As a result of the rising cost of healthcare, today’s patient pays more for their healthcare which puts an increased burden on physicians to seek collections from patients. This component of a patient’s bill may be due to copayments, coinsurance, deductibles, or non-covered services which can be difficult to collect. For example, with the onset of today’s high-deductible plans due to rising healthcare costs, a physician may submit a claim only to find out weeks later that payment is the patient’s responsibility. Such events have increasingly concerned providers of their inability to collect patient charges and adverse patient relations in efforts to do so.
In comes, Real Time Claim Adjudication (RTA). This capability allows a provider to bill for services at the “point of service” before the patient leaves the office. A fully adjudicated response is returned from the Payer, detailing the total charge submitted, allowable charges, as well as patient’s responsibility at the time of the service.
The first step is setting up our IT infrastructure and communication channels with specific payers which are offering this service. The communication setup is not much of an obstacle since RTA uses the same electronic data interchange (EDI) channels as submitting Eligibility requests for some vendors. Specific RTA communication can be done through web link (as is the case with United Health care) or a B2B software setup as MTBC has done with Availity – 3rd party vendor for Humana and BCBS FL.
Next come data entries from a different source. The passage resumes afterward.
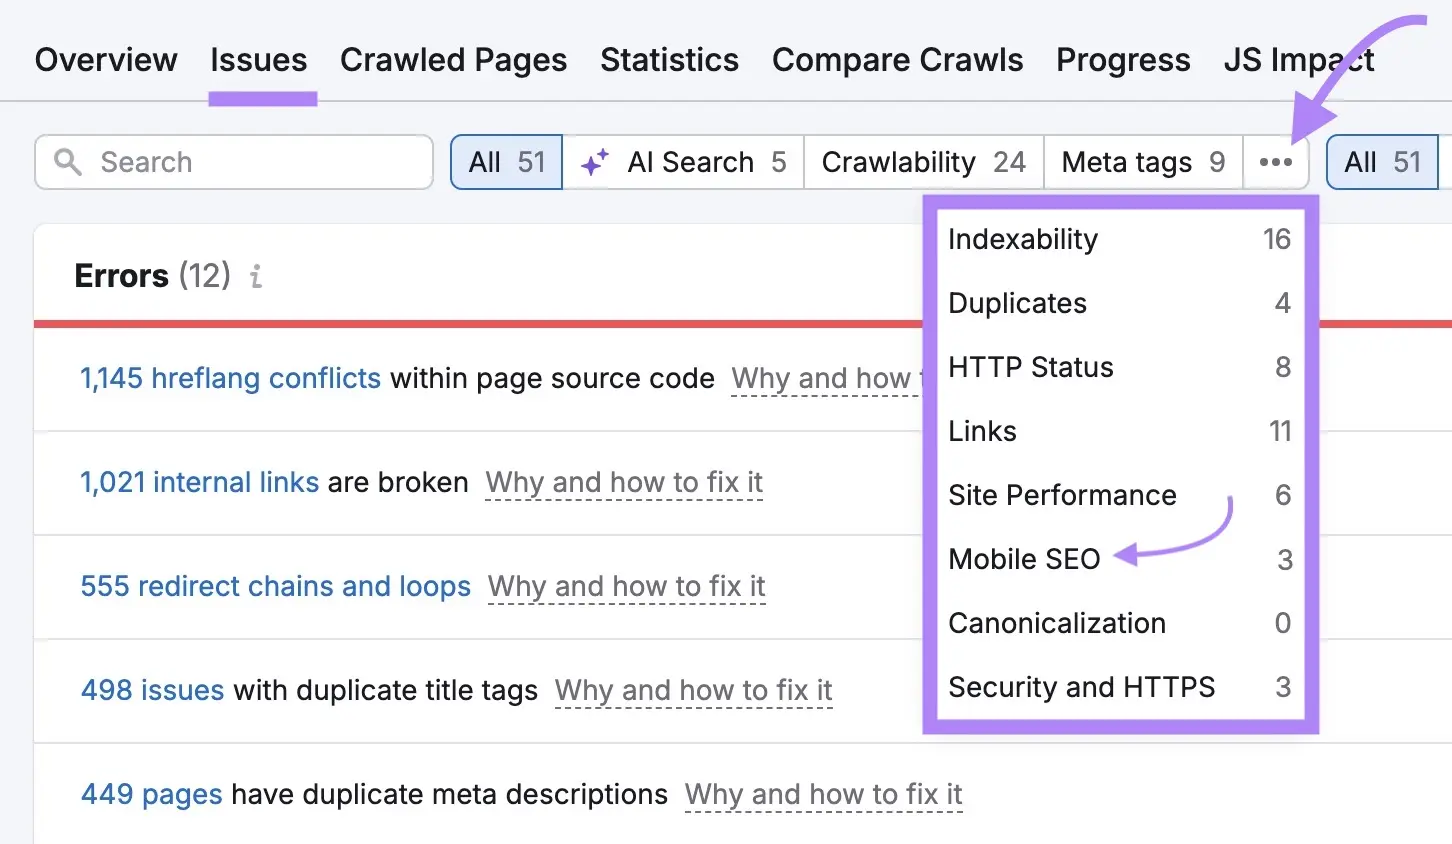Open the 1,145 hreflang conflicts link
This screenshot has width=1452, height=844.
pos(230,378)
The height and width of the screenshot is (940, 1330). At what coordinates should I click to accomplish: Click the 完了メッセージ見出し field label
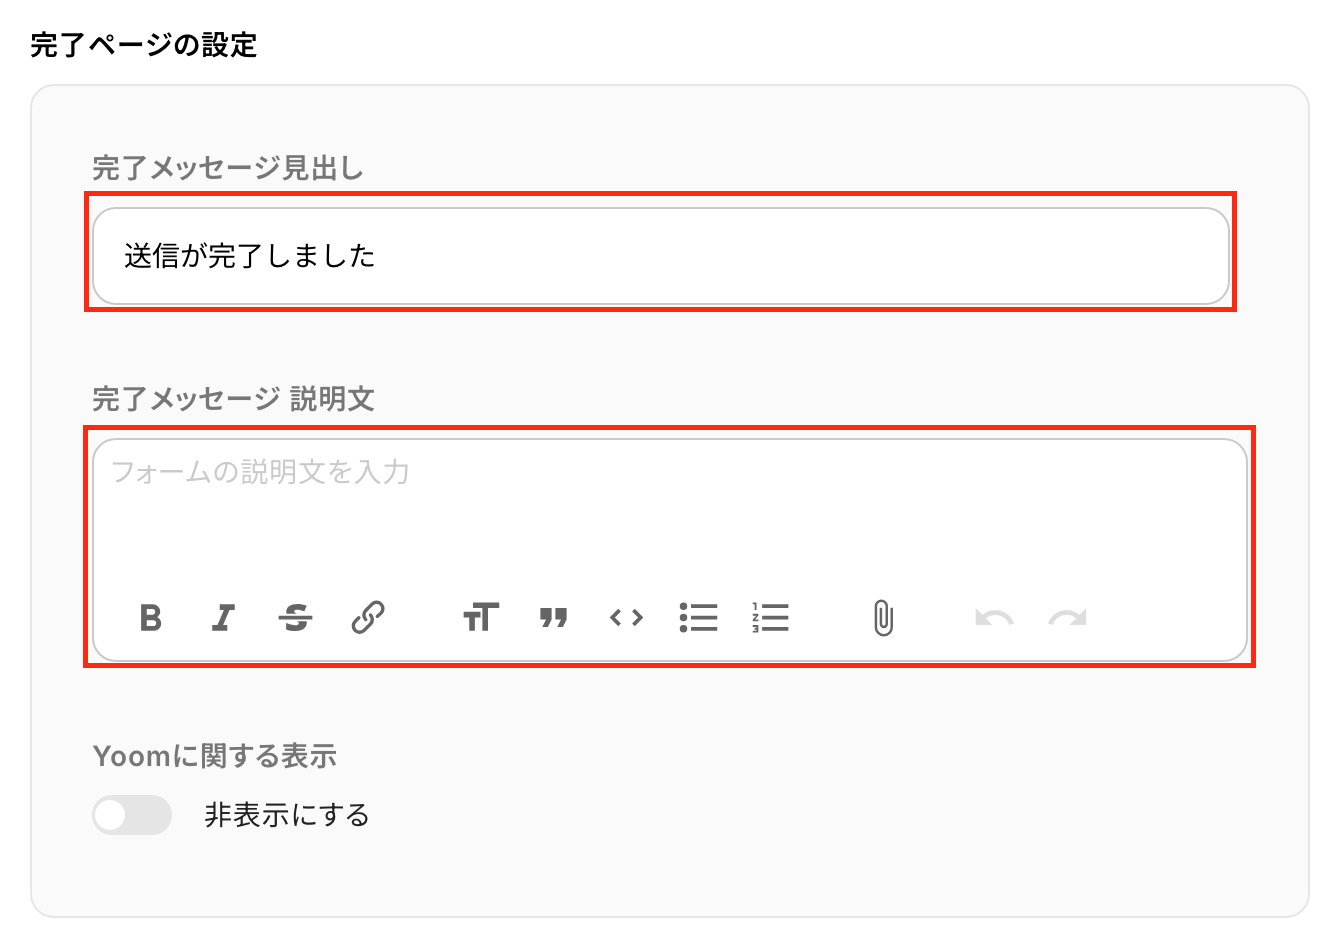[x=228, y=168]
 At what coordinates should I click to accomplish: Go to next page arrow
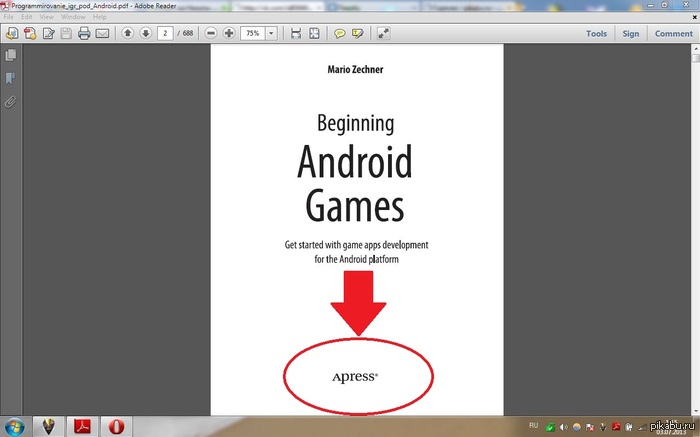point(146,33)
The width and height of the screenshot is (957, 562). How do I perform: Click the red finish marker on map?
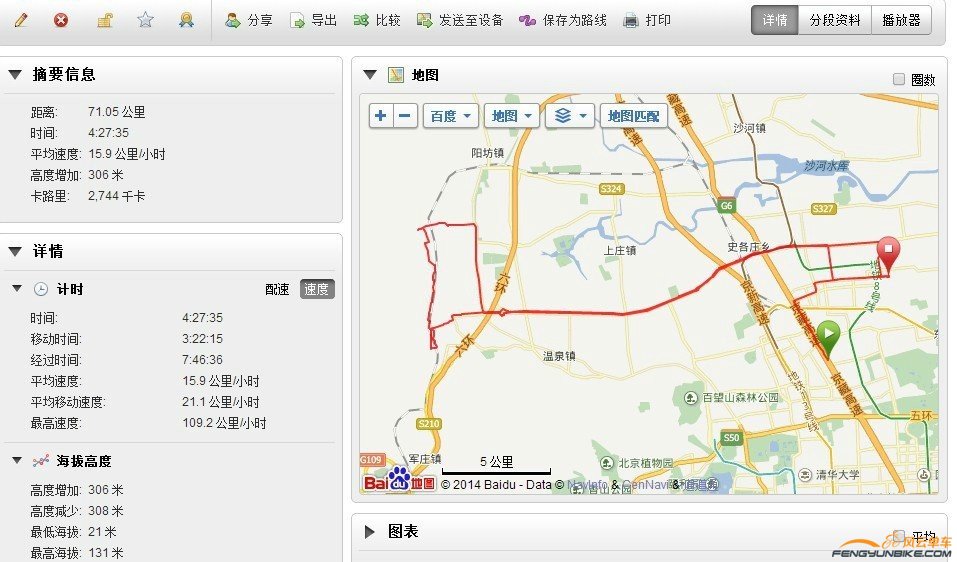[887, 250]
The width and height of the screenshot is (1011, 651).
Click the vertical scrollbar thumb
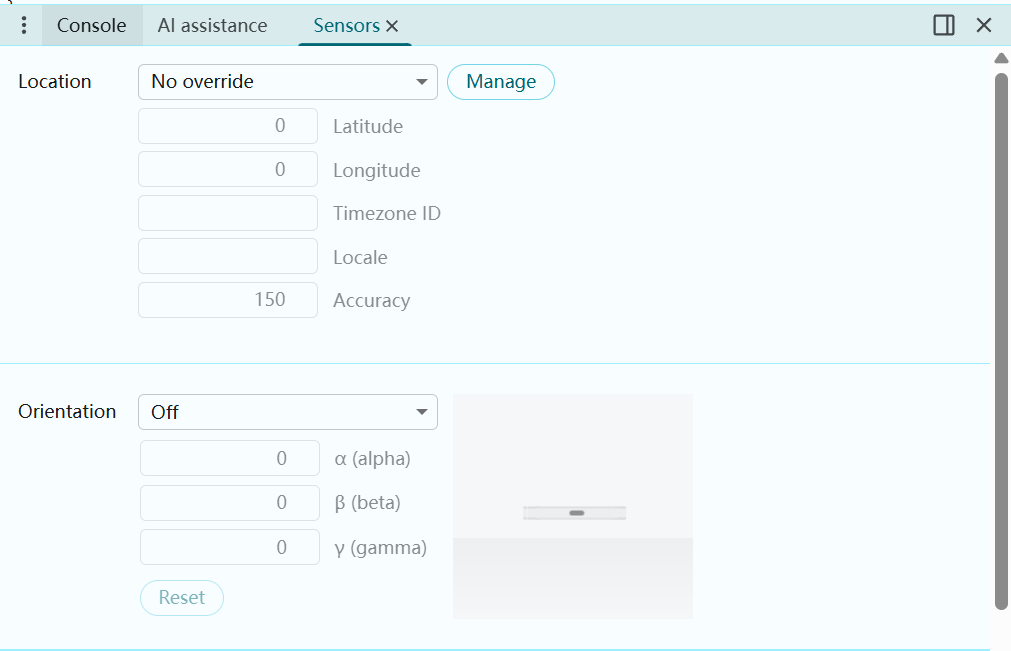coord(1001,340)
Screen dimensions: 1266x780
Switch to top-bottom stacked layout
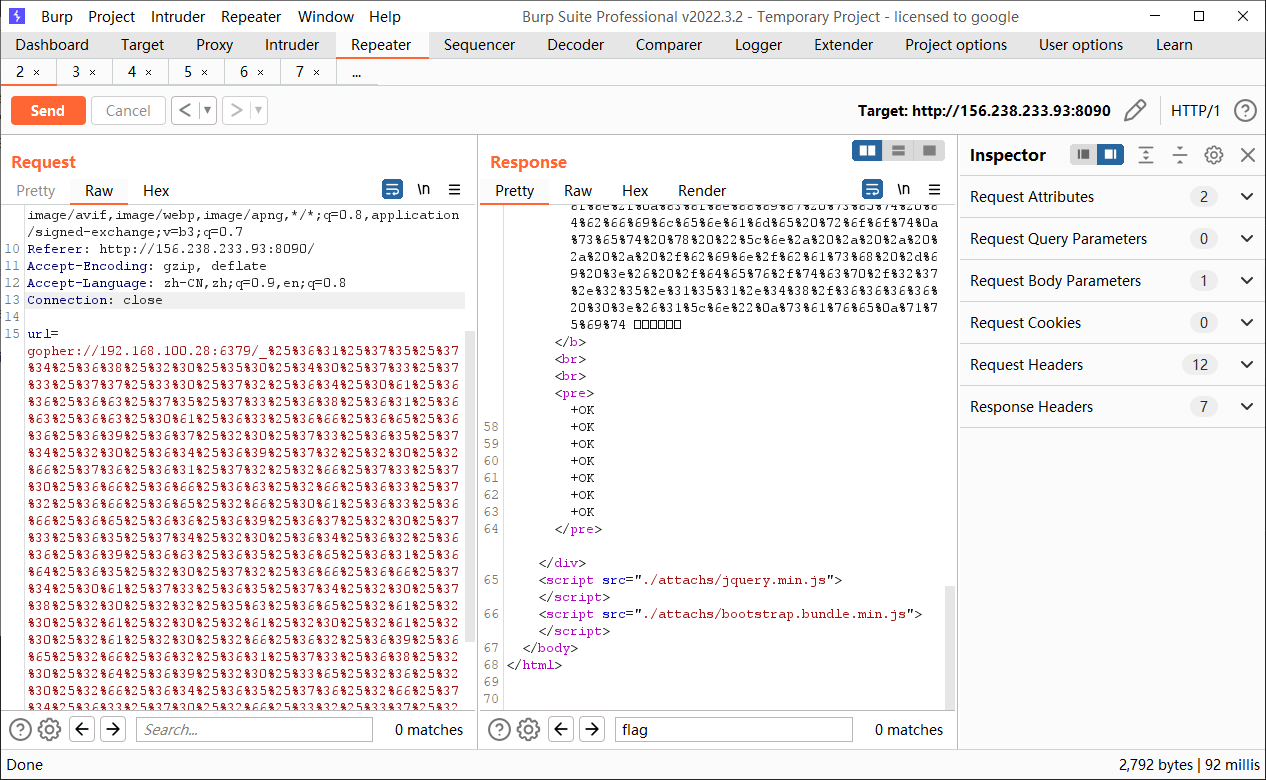(x=898, y=150)
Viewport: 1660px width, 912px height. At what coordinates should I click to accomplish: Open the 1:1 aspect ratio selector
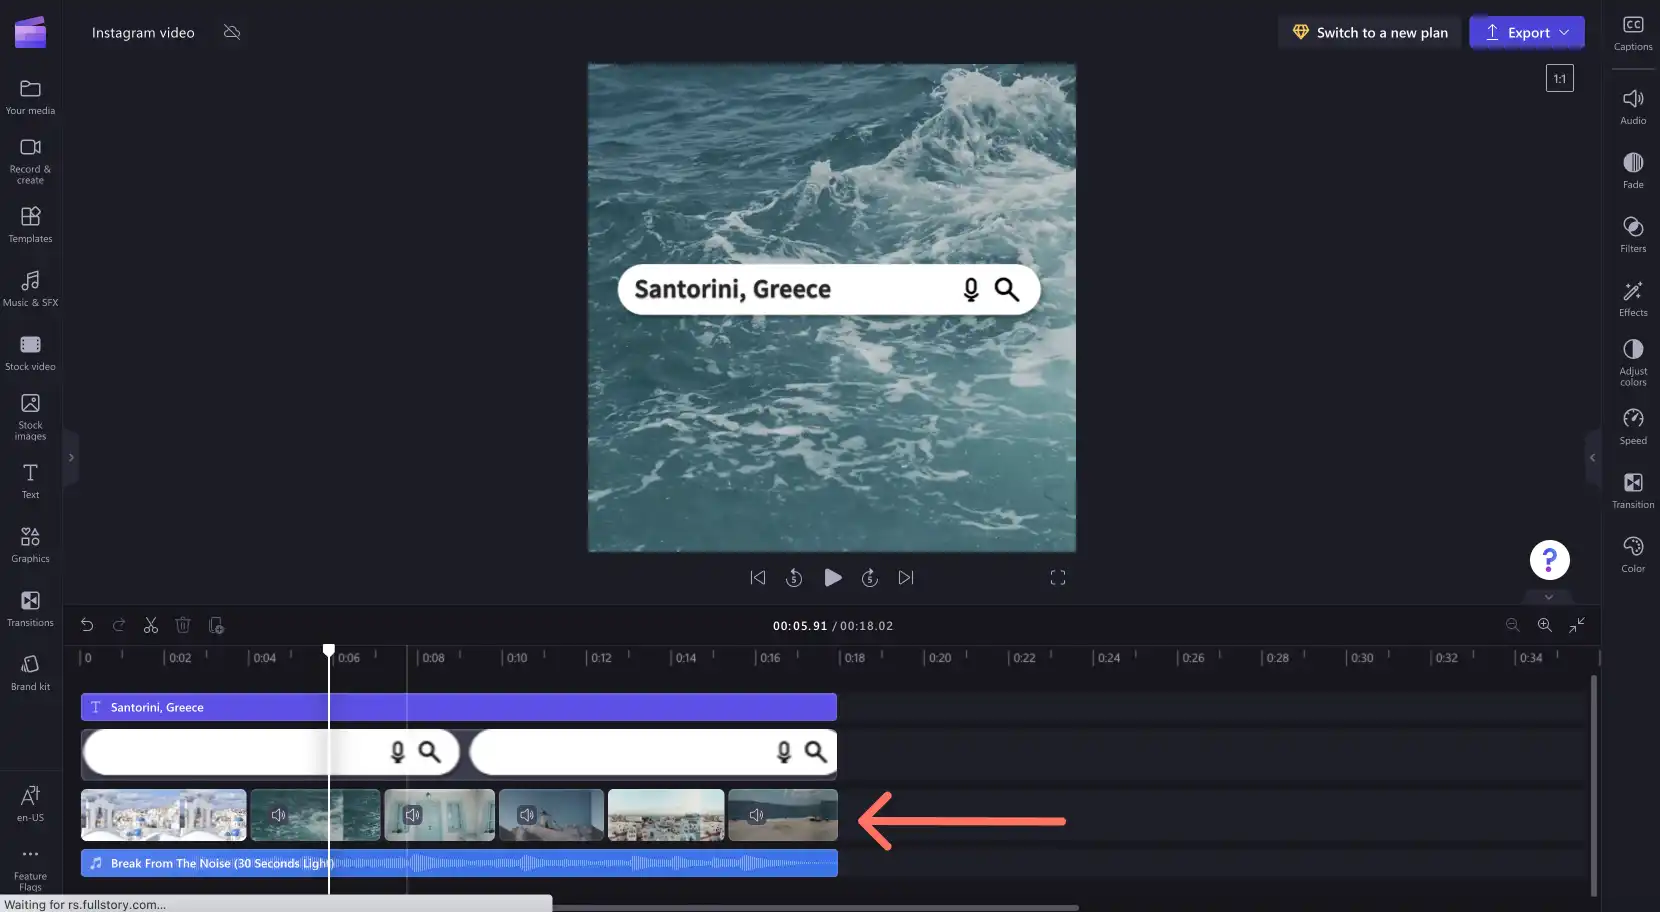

Once this process is complete and the option of RTA is deployed to the provider through our MTBC EMR, a Provider can submit the claim to the Payer with a click of a button and within seconds have a response back on whether the claim was adjudicated or not, if so, how much is the allowed amount, estimated payment, and the patient responsibility.
This sort of technology is not available to everyone. One reason for that is, unlike other industry standardization, such as claims transmission source code and possibly EMR implementation in the near future as is widely expected, RTA is not required to be implemented by the federal government, there are no bonuses or subsidies offered for its deployment It just provides a very useful functionality and its growth has been fueled by providers asking for it.
However, there are still hurdles the industry faces in implementing the RTA program. Even though providers are anxious to speed up their payment processes, many of their offices are not yet ready to perform RTA today. Providers have been able to submit “real time” professional claims to Payers but they have to manually key them into an entry screen. Most providers are unwilling to do this duplicate keying. Unfortunately, many providers are unable to take advantage of RTA for a number of reasons.
- Many providers are not able to have bills ready for submission for at least 2 days.
- Many providers are unable to submit claims in “real time” because they don’t have the proper practice management setup.
- Most billing companies are unable to transmit provider claims in “real time” because they also lack the technical capabilities to do so.
MTBC has completed RTA with numerous payers with whom claims have successfully adjudicated in real time for nearly two years running. Some Payers include United Healthcare, Humana, BCBS FL, BCBS Highmark, and BCBS WV. We are constantly looking into expanding our repertoire with other payers who may be utilizing RTA either directly themselves or through a 3rd party vendor.